1.2. As entidades do Sicoob, representadas no Comitê de Gerenciamento de Capital do Sicoob, acompanham sistematicamente a aplicação da Política Institucional de Gerenciamento de Capital.

1.3. A aplicação das diretrizes registradas na Política e dos procedimentos aplicáveis é de responsabilidade de todas as entidades do Sicoob, sendo que as cooperativas no Regime Prudencial Completo (RPC) possuem também um Diretor responsável pelos processos e controles relativos à estrutura de gerenciamento de capital.

2. Estrutura de Gerenciamento de Capital

2.1. O gerenciamento de capital é realizado de forma centralizada pela Confederação Nacional das Cooperativas do Sicoob Ltda. (Sicoob Confederação), com amparo no art. 7o da Resolução CMN 3.988/2011.

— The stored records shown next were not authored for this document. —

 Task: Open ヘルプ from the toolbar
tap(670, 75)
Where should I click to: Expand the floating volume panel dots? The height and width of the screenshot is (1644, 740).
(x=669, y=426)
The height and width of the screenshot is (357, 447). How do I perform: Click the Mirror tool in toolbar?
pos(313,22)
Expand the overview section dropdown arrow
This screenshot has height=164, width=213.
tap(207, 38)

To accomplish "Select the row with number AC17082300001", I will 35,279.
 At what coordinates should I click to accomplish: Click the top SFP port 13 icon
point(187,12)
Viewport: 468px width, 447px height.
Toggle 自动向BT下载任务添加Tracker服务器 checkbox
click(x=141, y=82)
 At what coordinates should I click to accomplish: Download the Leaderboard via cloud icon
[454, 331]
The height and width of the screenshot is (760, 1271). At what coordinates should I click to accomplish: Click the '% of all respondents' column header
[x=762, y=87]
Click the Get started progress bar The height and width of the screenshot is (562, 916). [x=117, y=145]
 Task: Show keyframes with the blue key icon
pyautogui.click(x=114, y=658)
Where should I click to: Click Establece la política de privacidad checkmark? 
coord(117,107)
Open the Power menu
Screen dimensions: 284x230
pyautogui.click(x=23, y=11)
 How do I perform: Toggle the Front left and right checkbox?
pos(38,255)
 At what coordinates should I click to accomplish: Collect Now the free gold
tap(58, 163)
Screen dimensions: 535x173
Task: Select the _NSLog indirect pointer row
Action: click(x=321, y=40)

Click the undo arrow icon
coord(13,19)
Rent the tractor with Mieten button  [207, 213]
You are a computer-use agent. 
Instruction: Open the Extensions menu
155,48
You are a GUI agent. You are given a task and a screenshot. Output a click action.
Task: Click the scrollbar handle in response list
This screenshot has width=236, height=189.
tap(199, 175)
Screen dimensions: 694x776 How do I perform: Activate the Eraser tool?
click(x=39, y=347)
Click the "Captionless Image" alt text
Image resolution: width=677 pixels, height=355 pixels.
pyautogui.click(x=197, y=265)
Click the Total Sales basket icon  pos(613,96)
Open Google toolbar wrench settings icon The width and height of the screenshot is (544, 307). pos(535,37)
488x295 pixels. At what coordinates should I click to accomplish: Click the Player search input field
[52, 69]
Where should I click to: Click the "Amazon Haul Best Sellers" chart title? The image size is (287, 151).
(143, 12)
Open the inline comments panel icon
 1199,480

2.2.  A estrutura de gerenciamento de capital prevê:

a)  monitoramento e controle do capital mantido pelas entidades do Sicoob;

b)  avaliação da necessidade de capital para fazer face aos riscos a que as entidades estão sujeitas;

c)  planejamento de metas e de necessidade de capital, considerando os objetivos estratégicos das entidades e horizonte mínimo de 3 (três) anos;

d)  postura prospectiva, com antecipação da necessidade de capital decorrente de possíveis mudanças nas condições de mercado;

e)  viabilização, por meio de adequado planejamento de capitalização, de condições necessárias para o crescimento de negócios estabelecido nas diretrizes estratégicas.

3. Metodologia

3.1. O Gerenciamento de Capital é um processo cíclico que envolve áreas do Sicoob Confederação, Bancoob, cooperativas centrais e singulares.

3.2. O ciclo de Gerenciamento de Capital envolve, no mínimo, as seguintes etapas:

a)  planejamento com base na meta estratégica de crescimento sistêmico. Nessa etapa observa-se a projeção de crescimento considerando o histórico de cada entidade, as particularidades do mercado e os objetivos estratégicos individuais.

b)  consolidação dos dados: etapa em que são consolidados os balancetes e as metas de crescimento sistêmicas disponibilizados pelas cooperativas centrais e singulares.

c)  realização de cálculos baseados nas diretrizes do Banco Central do Brasil para indicadores de capital, de acordo com o Regime Prudencial Simplificado ou Completo. Os indicadores avaliam se o montante de capital que cada entidade mantém é suficiente para fazer frente aos riscos a que ela está exposta, sendo composto de 2 (dois) grandes grupos, conforme o horizonte de tempo (análise do quadro atual e análise preditiva de cenários futuros). São considerados também para cada entidade, cenários que podem variar do mais otimista ao mais pessimista.

d)  monitoração: consiste de análises e eventuais revisões dos parâmetros de cálculo com base em novas informações recebidas, legislação vigente aplicável, ajustes corretivos decorrentes do acompanhamento das condições projetadas comparativamente às respectivas efetivações, e como produtos desta fase são geradas propostas de fontes e planos de capital para cada entidade do Sicoob.

e)  gestão: as análises, fontes e planos de capital propostos são apresentados a cada cooperativa central e singular fechando o ciclo de Gerenciamento de Capital e auxiliando no planejamento dos meses subsequentes.

3.3.  O Sicoob mantém um conjunto de metodologias que permitem identificar e avaliar os riscos relevantes, de forma a manter capital compatível com os riscos incorridos pela entidade.

3.4.  São realizadas simulações de eventos severos e condições extremas de mercado, cujos resultados das avaliações de seus impactos no capital são apresentados à Diretoria Executiva e ao Conselho de Administração do Sicoob Confederação.

3.5.  O processo de gerenciamento de capital é avaliado anualmente pela Auditoria Interna do Sicoob Confederação.